The second breakdown was that the accounts payable clerk walked the checks over to Jerry. Although not necessarily right, it is understandable that accounts payable would not have the time to audit Jerry's delinquency list. After all, accounts payable was processing more than 1,000 checks per week with a staff of six. However, it was unacceptable for the clerk to deliver the check directly to Jerry. The check should have gone from accounts payable to the vendor. The vendor invoice--or delinquency data in this case--should have contained all of the pertinent information to allow accounts payable to appropriately route the check.

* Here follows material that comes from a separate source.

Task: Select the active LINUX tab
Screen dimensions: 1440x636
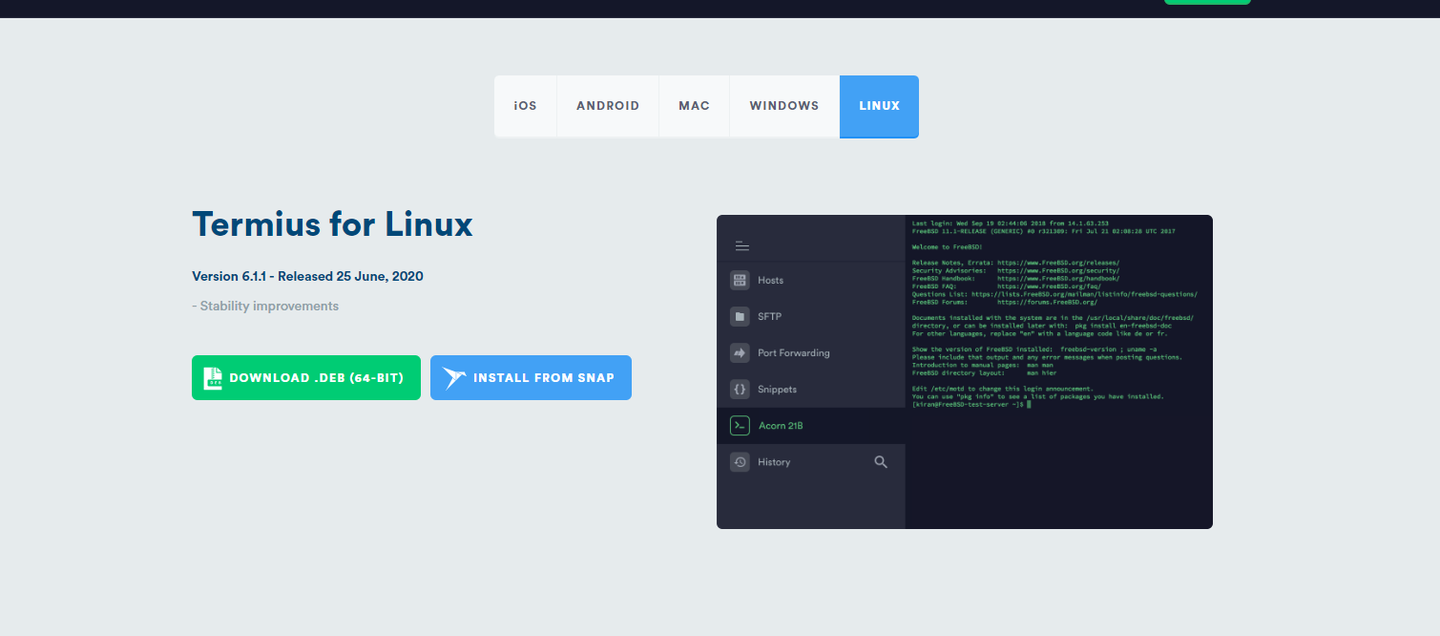Action: tap(879, 105)
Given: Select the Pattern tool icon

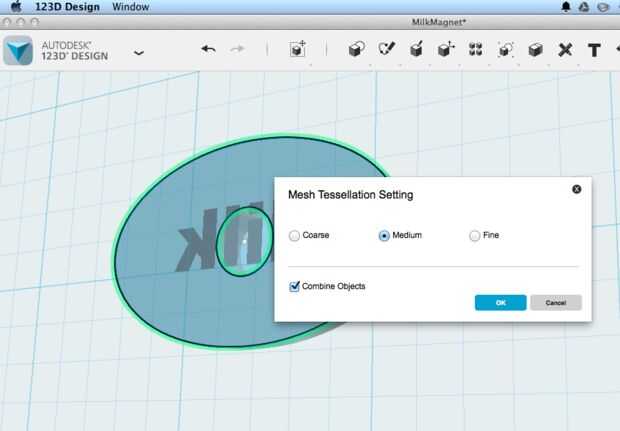Looking at the screenshot, I should [x=476, y=50].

BusyCo decided to report Jerry to law enforcement. Although $88,000 is not a significant amount of money for a $1 billion company, and the legal fees and other costs might be high, the company wanted to demonstrate to its employees that it would not tolerate fraud and would hold perpetrators accountable. Decisive and timely action such as this is critical to maintaining a sound control environment.
Not everyone is as diligent as Molly. The lesson she applied is an important one to teach operations personnel: Take the time to check anything that doesn't seem right. Because she spent a few minutes performing due diligence, Molly uncovered an $88,000 fraud.
Several symptoms may have flagged the fraud. If internal auditing had been testing the employee credit card charges, simply identifying the top 25 corporate card users and reviewing their charges would have flagged Jerry. Travel reimbursements of $88,000 in one year covers a lot of travel. Testing the accounts of the people with the most posted credits would have similarly flagged Jerry. Also, Jerry averaged three payments a month on his credit card over the course of a year, an unusual pattern that, if identified, should have been investigated.
Testing the top 25 corporate credit card users and searching for unusual patterns are the staples of any audit program that contains tests designed to uncover fraud.